Jean Racine, kabbaliste au service du Roy

Dans le sillage de Molière et Corneille, ses contemporains, Jean Racine écrit uneoeuvre théâtrale éblouissante. Orphelin d’une famille modeste, jeune auteur adulé par des femmes influentes, le voici rapidement promu parmi les intimes du roi Louis XIV dont il devient l’ami et le confident. Quel est le secret de cette fulgurante réussite littéraire et sociale ? Comment ce « provincial sans naissance » parvient-il à conquérir le Public et à s’insinuer au coeur de l’appareil politique du Grand Siècle, au plus près du Pouvoir central ?

Qui était Jean Racine ? Et quel intérêt avons-nous, aujourd’hui, à le découvrir ?

Les documents historiques abondent mais ne percent pas le secret de cet homme qui semble avoir gardé pour lui l’essentiel de sa méthode et de son projet. Cependant,c’est en décryptant son théâtre, d’Iphigénie à Bérénice, de Britannicus à Phèdre, que transparaissent ses ambitions et les sources de son inspiration. Elles émergent au grand jour dans Esther et Athalie où les hébraïsmes sont si nombreux que l’on s’étonne. Racine,sans aucun doute possible, est un kabbaliste hors pair. Maîtrisant l’hébreu, sa connaissance des Textes est remarquable. Se référant au Pirké de Rabbi Eliezer, au Zohar araméen, au Sefer Yetsirah, il conçoit une nouvelle forme de représentation scénique : il invente un théâtre organique édifié sur le modèle des Séphirot. Sous couvert de l’érudition gréco-latine, citant à profusion Euripide, Homère et Aristote, il n’en sert pas moins au Public — à la Cour — un théâtre infusé aux critères de la kabbale hébraïque où l’on reconnaît l’influence d’Isaac Louriah, le grand maître de Safed.

Formé à Port-Royal, école persécutée puis interdite, fut-il aux côtés de l’épouse du roi, Madame de Maintenon, l’agent secret d’une cause spirituelle infiltrée au coeur du Pouvoir ? Que préparait-il ? Un coup d’Etat culturel dont le Théâtre serait le vecteur symbolique ? Tout le laisse à penser, tant Esther et Athalie, directement inspirées des épisodes bibliques correspondants mettent en scène non seulement la salvation du peuple d’Israël, mais également un subtil commentaire imagé du rôle civilisateur du théâtre.

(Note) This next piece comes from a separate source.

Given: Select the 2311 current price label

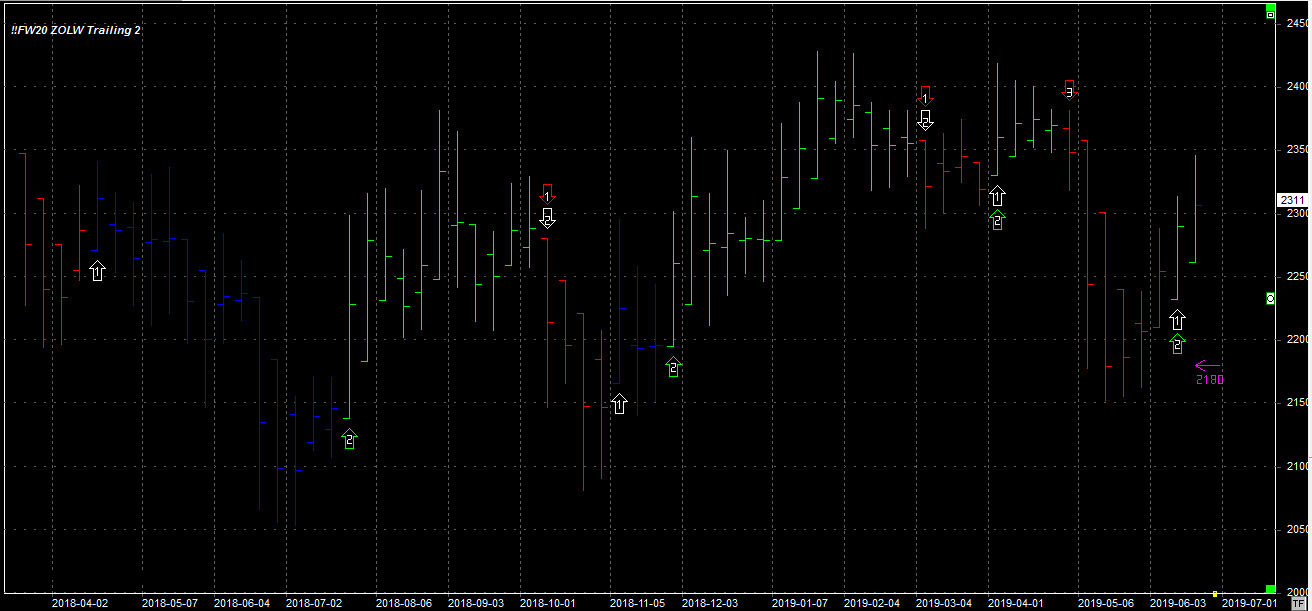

Saluant les travaux de Jacques Scherer sur la dramaturgie classique et s’appuyant sur les analyses des chercheurs hébraïsants tels Gershom Scholem, Charles Mopsik, Raphaël Draï, l’auteur brise le carcan des références purement psychologiques pour dégager les structures archétypales du théâtre racinien. La confrontation avec les sources kabbalistiques est saisissante, ouvrant de nouvelles perspectives de recherches, d’interprétations, de mises en scène.